ASSIGNED TASK: In the records below, find every line that contains "radio" and list it.

◇ ◇ ◇ ◇

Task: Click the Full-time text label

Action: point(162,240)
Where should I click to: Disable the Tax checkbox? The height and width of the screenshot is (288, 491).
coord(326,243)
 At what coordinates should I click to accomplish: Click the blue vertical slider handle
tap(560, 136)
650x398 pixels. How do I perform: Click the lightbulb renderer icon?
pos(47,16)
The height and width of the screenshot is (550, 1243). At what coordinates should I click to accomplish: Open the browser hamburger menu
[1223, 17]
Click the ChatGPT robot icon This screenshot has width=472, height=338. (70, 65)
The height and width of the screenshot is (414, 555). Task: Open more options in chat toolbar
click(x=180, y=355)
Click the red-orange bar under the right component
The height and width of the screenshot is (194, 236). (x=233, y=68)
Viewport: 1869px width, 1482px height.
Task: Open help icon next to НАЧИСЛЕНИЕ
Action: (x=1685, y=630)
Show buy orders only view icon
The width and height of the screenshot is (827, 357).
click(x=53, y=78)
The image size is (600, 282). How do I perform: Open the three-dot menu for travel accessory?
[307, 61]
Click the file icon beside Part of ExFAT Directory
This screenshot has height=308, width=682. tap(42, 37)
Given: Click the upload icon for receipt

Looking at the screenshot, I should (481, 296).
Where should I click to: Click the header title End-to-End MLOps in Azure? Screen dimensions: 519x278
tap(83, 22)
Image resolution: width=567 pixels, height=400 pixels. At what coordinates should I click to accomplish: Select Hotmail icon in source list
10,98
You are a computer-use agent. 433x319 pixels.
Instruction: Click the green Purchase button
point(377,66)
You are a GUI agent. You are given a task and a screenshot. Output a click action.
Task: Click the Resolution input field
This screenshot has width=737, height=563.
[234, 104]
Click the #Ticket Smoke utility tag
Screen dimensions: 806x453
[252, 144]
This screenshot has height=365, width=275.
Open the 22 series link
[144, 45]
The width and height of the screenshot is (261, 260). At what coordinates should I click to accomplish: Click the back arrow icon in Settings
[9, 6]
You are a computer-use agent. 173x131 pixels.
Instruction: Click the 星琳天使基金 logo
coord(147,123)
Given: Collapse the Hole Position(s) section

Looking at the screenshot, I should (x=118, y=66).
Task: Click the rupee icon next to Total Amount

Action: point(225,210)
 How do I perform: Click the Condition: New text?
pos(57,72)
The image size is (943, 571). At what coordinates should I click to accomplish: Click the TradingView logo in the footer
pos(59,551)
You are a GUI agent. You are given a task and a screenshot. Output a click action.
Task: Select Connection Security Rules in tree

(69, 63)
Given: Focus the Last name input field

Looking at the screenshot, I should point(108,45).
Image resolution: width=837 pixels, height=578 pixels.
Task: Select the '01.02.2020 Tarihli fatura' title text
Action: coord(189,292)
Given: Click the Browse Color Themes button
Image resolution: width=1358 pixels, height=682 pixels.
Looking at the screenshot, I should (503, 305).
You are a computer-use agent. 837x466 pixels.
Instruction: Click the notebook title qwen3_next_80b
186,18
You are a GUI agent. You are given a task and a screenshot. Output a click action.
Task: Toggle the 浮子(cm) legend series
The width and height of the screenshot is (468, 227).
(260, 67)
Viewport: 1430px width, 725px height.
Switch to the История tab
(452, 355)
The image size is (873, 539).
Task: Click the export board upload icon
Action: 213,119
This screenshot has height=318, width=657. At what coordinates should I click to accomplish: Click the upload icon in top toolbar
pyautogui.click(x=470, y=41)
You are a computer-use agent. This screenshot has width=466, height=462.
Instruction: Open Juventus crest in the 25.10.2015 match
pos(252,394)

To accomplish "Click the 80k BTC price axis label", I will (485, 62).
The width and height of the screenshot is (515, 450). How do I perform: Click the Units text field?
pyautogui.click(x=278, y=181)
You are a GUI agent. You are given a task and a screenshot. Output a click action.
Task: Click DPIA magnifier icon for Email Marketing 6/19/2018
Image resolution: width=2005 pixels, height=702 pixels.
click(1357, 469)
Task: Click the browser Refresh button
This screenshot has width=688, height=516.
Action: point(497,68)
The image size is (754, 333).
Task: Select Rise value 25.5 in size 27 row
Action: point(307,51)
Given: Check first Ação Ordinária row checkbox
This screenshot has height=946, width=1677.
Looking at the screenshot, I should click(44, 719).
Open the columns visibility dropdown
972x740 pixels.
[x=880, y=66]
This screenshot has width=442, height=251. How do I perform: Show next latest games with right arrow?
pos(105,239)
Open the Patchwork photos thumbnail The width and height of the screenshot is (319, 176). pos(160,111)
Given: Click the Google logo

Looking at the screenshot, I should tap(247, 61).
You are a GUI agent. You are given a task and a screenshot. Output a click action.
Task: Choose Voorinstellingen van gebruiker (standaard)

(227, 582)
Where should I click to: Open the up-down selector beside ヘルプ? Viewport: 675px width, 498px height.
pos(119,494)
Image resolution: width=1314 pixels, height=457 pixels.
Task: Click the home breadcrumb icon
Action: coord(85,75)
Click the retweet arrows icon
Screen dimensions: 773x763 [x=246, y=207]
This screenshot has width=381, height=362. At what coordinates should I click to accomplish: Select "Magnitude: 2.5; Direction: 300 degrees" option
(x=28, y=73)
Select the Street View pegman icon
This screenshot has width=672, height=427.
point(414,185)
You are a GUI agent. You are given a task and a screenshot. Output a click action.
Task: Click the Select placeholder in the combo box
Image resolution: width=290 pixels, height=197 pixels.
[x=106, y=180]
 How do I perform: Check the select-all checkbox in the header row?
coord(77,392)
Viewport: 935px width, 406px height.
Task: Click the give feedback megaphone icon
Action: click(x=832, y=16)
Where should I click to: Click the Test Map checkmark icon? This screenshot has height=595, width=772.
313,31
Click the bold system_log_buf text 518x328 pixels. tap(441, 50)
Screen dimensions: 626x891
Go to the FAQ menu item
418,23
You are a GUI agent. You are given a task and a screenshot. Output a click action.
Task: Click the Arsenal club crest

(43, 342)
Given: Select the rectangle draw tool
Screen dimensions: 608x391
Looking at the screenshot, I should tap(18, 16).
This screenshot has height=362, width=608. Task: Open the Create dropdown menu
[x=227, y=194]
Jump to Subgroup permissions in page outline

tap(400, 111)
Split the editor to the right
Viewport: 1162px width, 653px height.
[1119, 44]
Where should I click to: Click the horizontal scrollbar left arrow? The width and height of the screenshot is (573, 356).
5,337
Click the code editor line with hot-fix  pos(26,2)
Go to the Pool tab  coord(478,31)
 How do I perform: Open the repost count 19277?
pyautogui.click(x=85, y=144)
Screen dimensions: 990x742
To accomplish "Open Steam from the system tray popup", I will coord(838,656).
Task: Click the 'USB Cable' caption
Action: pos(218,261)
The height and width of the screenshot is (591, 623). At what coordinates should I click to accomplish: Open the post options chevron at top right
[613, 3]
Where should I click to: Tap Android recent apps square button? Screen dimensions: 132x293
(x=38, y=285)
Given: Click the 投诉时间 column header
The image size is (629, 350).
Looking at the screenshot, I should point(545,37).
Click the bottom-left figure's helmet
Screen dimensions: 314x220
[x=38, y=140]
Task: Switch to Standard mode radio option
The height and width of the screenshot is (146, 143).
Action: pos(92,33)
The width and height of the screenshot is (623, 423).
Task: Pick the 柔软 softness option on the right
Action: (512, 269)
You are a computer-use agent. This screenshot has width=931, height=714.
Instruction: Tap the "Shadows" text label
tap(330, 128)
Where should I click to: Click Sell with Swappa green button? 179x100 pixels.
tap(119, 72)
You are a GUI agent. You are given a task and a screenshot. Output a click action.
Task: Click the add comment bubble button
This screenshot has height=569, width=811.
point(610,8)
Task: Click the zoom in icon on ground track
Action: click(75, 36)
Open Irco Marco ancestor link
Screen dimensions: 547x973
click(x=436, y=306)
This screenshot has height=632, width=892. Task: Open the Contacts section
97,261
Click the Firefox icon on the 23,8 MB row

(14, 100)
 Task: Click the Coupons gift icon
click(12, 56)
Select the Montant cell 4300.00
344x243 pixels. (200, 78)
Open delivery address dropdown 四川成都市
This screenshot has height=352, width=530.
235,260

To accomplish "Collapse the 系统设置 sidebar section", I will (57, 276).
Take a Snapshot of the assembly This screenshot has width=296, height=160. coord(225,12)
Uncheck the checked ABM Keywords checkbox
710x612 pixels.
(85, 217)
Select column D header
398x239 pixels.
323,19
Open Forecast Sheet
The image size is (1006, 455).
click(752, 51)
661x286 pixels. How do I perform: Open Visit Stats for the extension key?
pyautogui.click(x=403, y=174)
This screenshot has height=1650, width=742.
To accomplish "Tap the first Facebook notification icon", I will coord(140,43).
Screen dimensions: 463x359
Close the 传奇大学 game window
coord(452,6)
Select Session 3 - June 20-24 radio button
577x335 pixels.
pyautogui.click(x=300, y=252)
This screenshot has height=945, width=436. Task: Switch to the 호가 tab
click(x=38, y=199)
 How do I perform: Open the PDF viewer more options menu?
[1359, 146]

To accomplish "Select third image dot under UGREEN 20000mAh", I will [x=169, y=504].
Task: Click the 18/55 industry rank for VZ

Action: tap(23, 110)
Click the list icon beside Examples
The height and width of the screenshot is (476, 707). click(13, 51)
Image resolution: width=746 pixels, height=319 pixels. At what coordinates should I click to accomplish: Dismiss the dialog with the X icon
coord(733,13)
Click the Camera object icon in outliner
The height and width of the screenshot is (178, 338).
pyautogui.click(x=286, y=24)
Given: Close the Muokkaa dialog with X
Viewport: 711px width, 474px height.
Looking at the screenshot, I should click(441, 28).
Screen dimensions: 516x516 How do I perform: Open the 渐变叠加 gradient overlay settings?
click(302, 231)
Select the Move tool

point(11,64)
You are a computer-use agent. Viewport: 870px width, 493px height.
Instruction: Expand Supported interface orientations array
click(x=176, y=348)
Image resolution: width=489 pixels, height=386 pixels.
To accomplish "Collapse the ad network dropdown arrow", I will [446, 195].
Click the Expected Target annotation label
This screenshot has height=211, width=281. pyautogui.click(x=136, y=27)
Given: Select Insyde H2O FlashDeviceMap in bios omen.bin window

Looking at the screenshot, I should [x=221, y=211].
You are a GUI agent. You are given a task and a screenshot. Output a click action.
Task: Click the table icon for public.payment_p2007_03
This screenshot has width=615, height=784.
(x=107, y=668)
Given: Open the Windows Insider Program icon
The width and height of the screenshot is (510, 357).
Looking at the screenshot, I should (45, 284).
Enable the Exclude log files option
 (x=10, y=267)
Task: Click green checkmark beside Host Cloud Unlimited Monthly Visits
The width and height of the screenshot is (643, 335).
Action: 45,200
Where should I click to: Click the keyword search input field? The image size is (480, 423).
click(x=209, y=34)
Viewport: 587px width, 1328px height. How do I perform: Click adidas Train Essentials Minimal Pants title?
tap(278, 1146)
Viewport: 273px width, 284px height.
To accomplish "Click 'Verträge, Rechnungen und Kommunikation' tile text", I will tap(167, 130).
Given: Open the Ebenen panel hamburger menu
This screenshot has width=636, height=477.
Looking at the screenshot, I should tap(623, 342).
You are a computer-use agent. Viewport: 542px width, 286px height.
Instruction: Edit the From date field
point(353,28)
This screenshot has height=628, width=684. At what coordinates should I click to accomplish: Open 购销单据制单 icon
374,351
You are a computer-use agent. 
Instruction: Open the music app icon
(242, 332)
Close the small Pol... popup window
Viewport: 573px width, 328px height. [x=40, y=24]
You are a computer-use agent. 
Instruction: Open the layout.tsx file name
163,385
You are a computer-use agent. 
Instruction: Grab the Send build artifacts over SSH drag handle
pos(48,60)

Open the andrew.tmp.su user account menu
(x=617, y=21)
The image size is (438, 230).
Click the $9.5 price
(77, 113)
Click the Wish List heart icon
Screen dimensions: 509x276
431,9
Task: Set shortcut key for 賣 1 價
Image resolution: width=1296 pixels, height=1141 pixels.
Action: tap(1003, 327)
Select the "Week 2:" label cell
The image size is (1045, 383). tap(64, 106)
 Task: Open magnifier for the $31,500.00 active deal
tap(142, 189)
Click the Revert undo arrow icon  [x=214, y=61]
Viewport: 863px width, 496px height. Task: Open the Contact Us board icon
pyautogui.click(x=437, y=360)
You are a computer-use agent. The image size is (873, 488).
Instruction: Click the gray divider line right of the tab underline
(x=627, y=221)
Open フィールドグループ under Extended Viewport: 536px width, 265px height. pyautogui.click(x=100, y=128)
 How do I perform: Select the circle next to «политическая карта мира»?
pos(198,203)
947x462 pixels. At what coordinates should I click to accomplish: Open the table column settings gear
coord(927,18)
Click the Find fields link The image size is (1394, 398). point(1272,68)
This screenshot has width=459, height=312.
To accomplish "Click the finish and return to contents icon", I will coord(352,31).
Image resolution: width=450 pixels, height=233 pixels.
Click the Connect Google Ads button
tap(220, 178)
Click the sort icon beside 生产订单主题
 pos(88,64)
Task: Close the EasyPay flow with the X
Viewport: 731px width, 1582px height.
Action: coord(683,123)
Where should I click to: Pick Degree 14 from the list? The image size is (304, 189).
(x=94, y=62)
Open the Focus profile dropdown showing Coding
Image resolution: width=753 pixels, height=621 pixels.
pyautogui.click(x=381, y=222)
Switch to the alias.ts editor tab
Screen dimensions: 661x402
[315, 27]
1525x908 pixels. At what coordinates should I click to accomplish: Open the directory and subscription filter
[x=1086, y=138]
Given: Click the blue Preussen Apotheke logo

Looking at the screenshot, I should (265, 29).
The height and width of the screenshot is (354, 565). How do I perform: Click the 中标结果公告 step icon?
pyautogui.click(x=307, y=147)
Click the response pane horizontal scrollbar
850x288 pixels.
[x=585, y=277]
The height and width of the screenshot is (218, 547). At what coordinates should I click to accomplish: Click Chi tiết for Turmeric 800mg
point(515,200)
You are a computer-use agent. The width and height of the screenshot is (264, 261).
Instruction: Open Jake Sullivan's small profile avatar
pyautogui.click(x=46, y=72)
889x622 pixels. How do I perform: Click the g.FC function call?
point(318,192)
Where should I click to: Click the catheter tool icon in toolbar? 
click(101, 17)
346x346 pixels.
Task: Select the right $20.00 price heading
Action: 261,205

◇ ◇ ◇ ◇

ANSWER BOX:
Task: Switch to Standard mode radio option
Select Session 3 - June 20-24 radio button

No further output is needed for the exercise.